Изменить размер шрифта:

Крупный план Греты Гарбо не более интересен, чем план любого предмета, лишь бы он что-либо определял и значил в драме. Созданная в сознании людей и связанная с их телом драма в конце концов подчиняется вещам. В этот момент она наполняет один из предметов и возносится со всем присущим ей интересом и значением. И тогда объектив сосредоточивает на этом предмете свой взгляд, и в той мере, в какой предмет этот непосредственен и резок, объектив забывает обо всем остальном, даже об изображении человека. Каждый план фильма - это узел, необходимый и достаточный, и через него проходит струна чувства. Освещая то, что вторично и лишь дополняя главное, он выхватывает, ничуть не искажая, то, что необходимо и сущностно. В этом заключается одно из великих достоинств кино, одно из его главных преимуществ перед театром.

Вспомним эпизод из «Веселой вдовы»: трое мужчин, сидящих в ложе, желают одну и ту же женщину, грациозно порхающую на сцене и вдруг замирающую. В соответствии с тем, как ее видит каждый из трех мужчин, фильм показывает нам ее ноги, живот, глаза. И сразу же кино раскрывает перед нами три психологии: рафинированного садизма, грубой сексуальности и возвышенности любовника. Остальной фильм - это комментарий по поводу этих трех установок. Можно привести столько же примеров, сколько есть планов. Вспомним о роли, которую играет в «Веере леди Уиндермир» персонаж-дверь или много раз использованный план, когда две дрожащие от любви руки наконец сжимают друг друга.

Великая поэма фотогеничного плана была создана Гриффитом в 1919 году в «Сломанных побегах», после этого у ее создателя начался явный упадок. Как это обычно происходит, все захотели ему подражать, и за четыре-пять лет план этот слишком затаскали. Затем упоминавшийся фильм Эрнста Любича отмечает ясное равновесие в использовании фотогеничного плана.

Злоупотребление крупным планом, отнюдь не усиливая эмоций, уменьшает и разжижает их. Не нужно забывать, что это слово в некотором роде содержит в себе более широкий смысл: то есть «план, который нужно монтировать и ритмизироватъ». Наши местные кинематографисты не поняли этого второго и подлинного значения, которое есть и самое важное и единственное. А это значит, что никто не причащается у алтаря Аполлона.
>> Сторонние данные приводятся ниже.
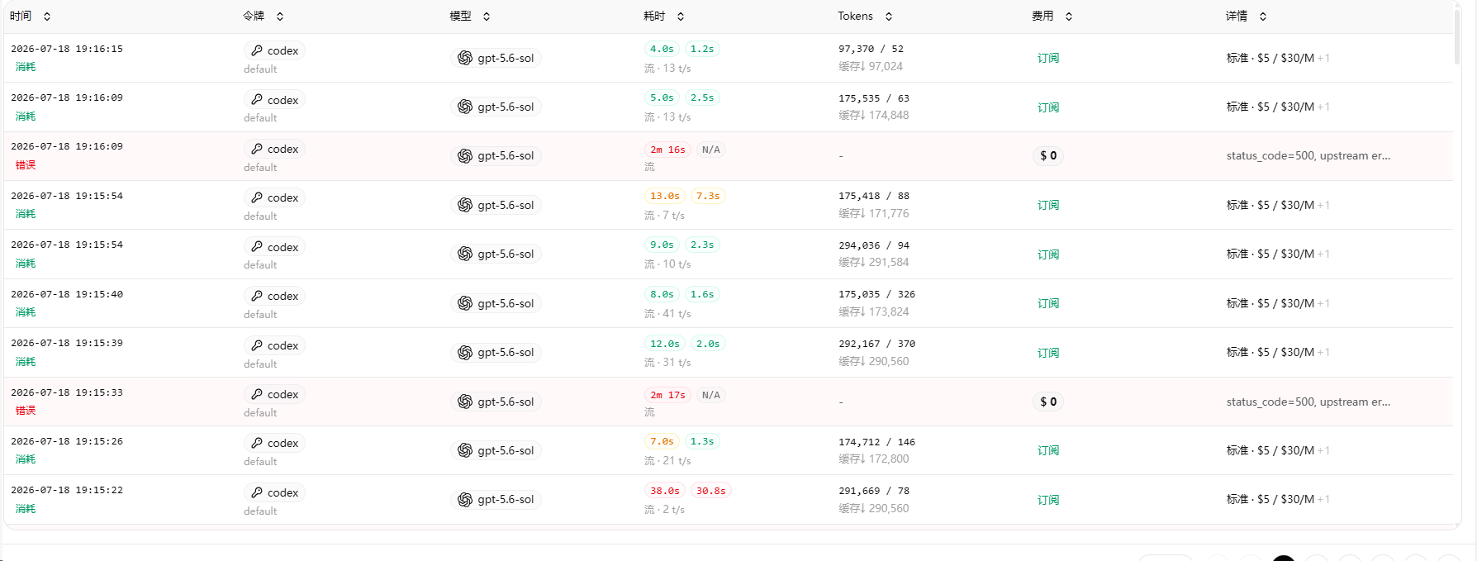
Task: Click the $ 0 cost badge in the 19:15:33 row
Action: [x=1048, y=402]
В лучшем случае замаривают червячка на алтаре Меркурия.

В последнее время много говорят о влиянии, оказываемом кино (крупный план) на искусство и литературу. Оно может быть производным от кино, или от нашей стремительной эпохи, или от того и другого сразу. Но неопровержим тот факт, что оно существует. Многие интуитивно испытывают его. Другие методически его постигают. Но подлинное влияние, свободное от литературы, мы инстинктивно обнаруживаем у первых. И одному из них принадлежит пальма первенства, заслуга создания крупного плана в литературе. Я не знаю, когда были созданы первые геометрические крупные планы Рамона; но если они предшествуют 1913 году, и если бы Гриффит их знал, то это означало бы ни с чем не сравнимое влияние литературы на кино. К несчастью, а может быть, и к счастью, как знать, кажется, г-н Гриффит не имеет особенно богатой библиотеки, и даже сейчас Рамон был бы для него одним из стольких прочих рамонов в этом бренном мире.
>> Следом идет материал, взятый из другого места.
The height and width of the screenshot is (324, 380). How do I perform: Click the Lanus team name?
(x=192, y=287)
Раскадровка, или Синеграфическая сегментация

Должны ли мы отказаться от употребления слова «раскадровка» (decoupagel) в пользу его испанского эквивалента «recortar»? Помимо того, что наше слово не столь специфично, как его французский аналог, оно меньше приспособлено для обозначения того действия, которое оно должно выражать. Кроме того, раскадровка — это термин, освященный широким употреблением: он приобретает специальное значение, когда начинает обозначать ту важнейшую предварительную кинематографическую операцию, которая состоит в одновременном разделении и упорядочении зрительных фрагментов, подспудно содержащихся в кинематографическом сценарии. Французская техническая терминология, приложенная к кинематографу, безусловно, страдает существенными недостатками и неясностью, но нельзя отрицать того факта, что вот уже несколько лет образованное меньшинство в этой стране интересуется кинематографом; стремясь создать специфический словарь и техническую терминологию, оно начинает с расчистки старой, почти целиком позаимствованной у театра. Мы не будем говорить об Америке, чья техническая терминология выглядит столь современной и полезной, как и ее кинематографическая техника. (...)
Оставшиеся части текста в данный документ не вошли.